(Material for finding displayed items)
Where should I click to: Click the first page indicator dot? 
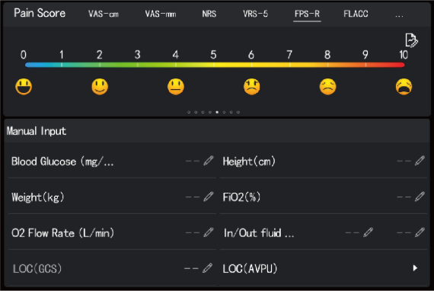coord(189,112)
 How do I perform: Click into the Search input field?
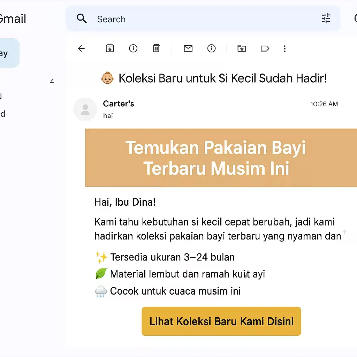pos(202,19)
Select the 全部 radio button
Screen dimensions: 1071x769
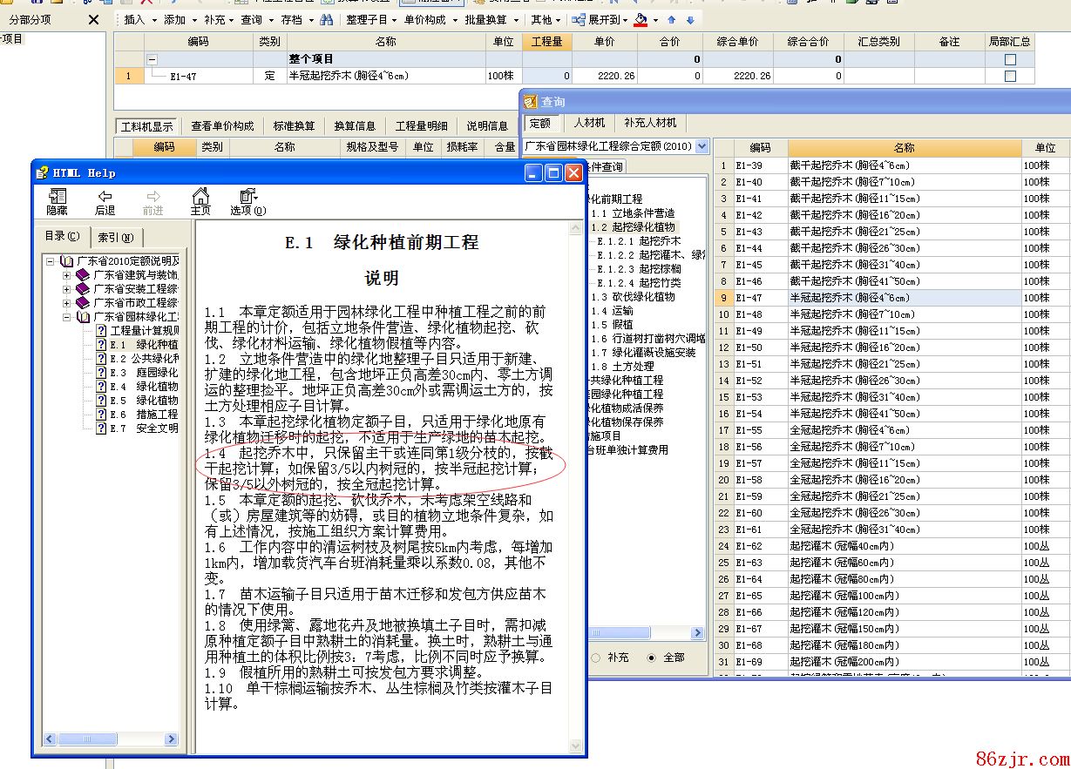coord(652,658)
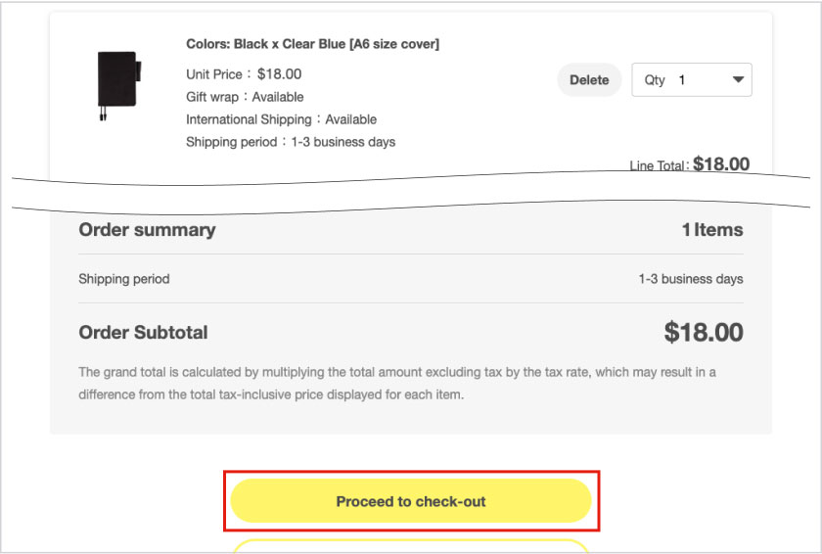Click the summary's 1-3 business days value
Screen dimensions: 822x554
pyautogui.click(x=691, y=279)
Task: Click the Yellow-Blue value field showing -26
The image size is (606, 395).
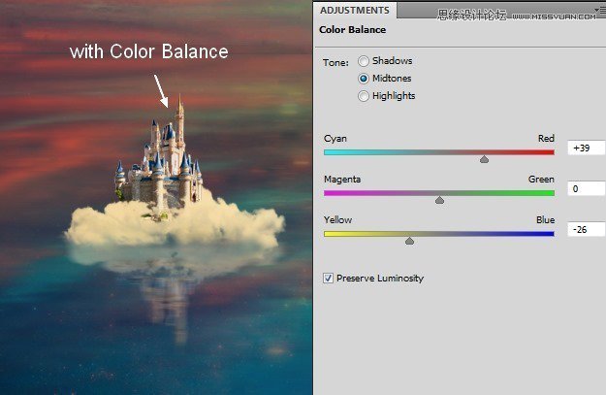Action: pyautogui.click(x=586, y=230)
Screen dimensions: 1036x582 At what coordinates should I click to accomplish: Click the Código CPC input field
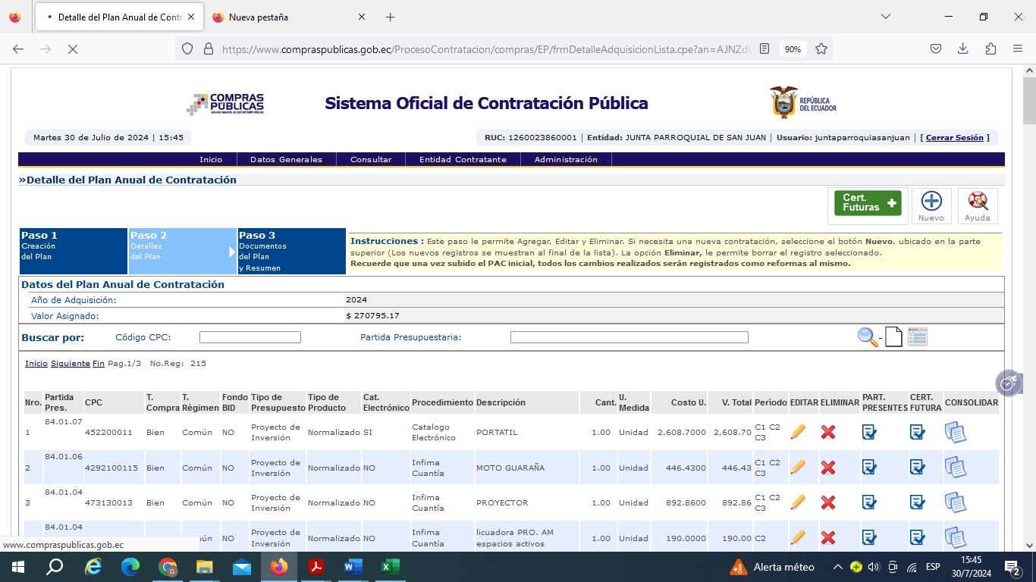coord(250,337)

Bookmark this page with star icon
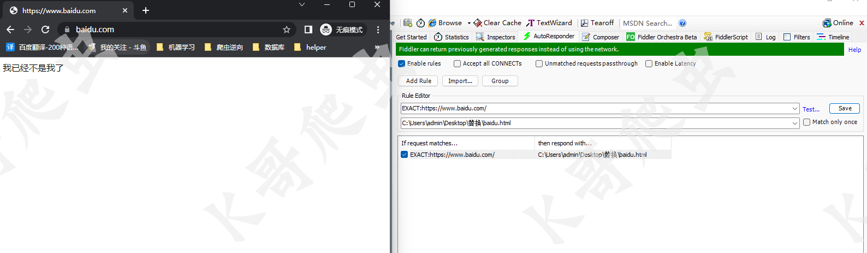click(x=287, y=30)
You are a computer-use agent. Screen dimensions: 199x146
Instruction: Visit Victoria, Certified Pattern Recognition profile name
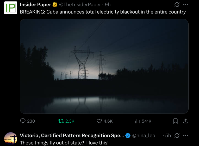[x=72, y=136]
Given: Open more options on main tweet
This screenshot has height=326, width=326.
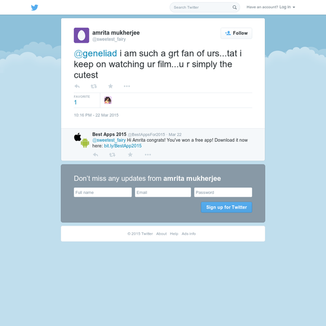Looking at the screenshot, I should [127, 86].
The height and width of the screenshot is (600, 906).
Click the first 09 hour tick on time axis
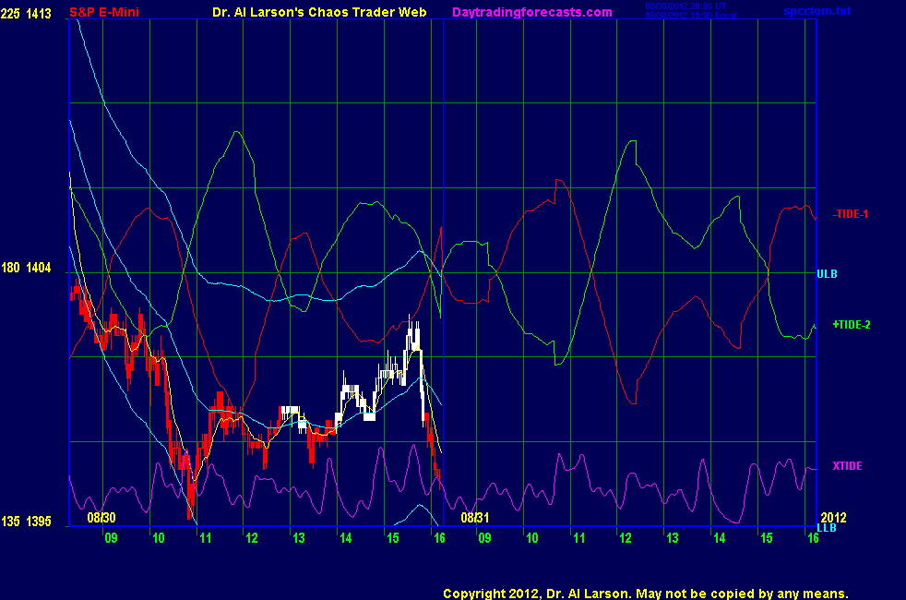point(112,538)
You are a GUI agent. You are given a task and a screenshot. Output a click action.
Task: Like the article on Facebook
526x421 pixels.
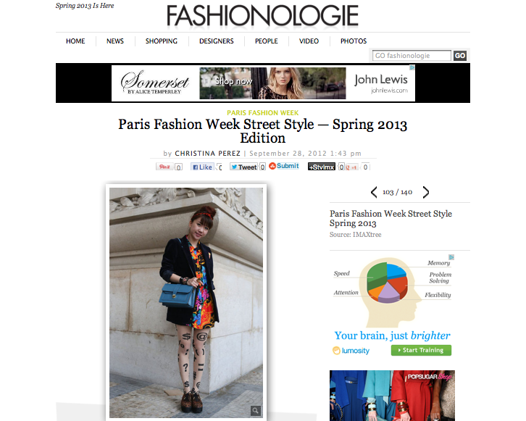(202, 167)
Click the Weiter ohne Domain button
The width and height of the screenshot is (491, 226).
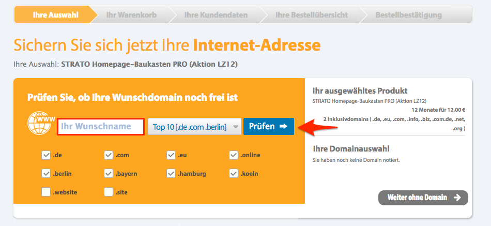click(423, 198)
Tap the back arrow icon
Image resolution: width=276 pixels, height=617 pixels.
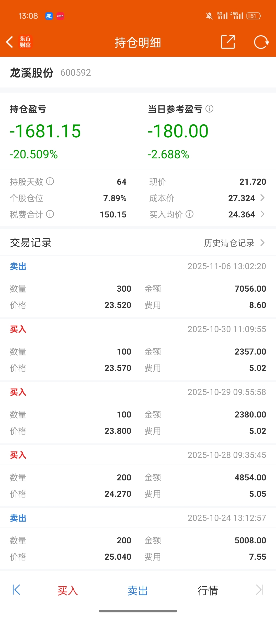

PROBLEM DETAILS - Rewrite all of the material above, changing "input field" to "text box" wherever it appears and keeping everything else the same. Omit the pictures from your version.

SOLUTION BELOW -
Where should I click to: Click the first page indicator dot? 
coord(189,112)
 How do I perform: Click into the Search text box?
pos(202,19)
Select the 全部 radio button
Screen dimensions: 1071x769
coord(652,658)
Click the summary's 1-3 business days value
Screen dimensions: 822x554
pyautogui.click(x=691, y=279)
Task: Click the Yellow-Blue value field showing -26
The image size is (606, 395).
Action: pyautogui.click(x=586, y=230)
Screen dimensions: 1036x582 At what coordinates should I click to accomplish: Click the Código CPC text box
coord(250,337)

Bookmark this page with star icon
click(x=287, y=30)
You are a computer-use agent. Screen dimensions: 199x146
Instruction: Visit Victoria, Certified Pattern Recognition profile name
[x=72, y=136]
Given: Open more options on main tweet
This screenshot has height=326, width=326.
Looking at the screenshot, I should [127, 86].
The height and width of the screenshot is (600, 906).
Click the first 09 hour tick on time axis
point(112,538)
You are a GUI agent. You are given a task and a screenshot. Output a click action.
Task: Like the article on Facebook
526x421 pixels.
(202, 167)
Click the Weiter ohne Domain button
The width and height of the screenshot is (491, 226).
click(423, 198)
Tap the back arrow icon
Image resolution: width=276 pixels, height=617 pixels.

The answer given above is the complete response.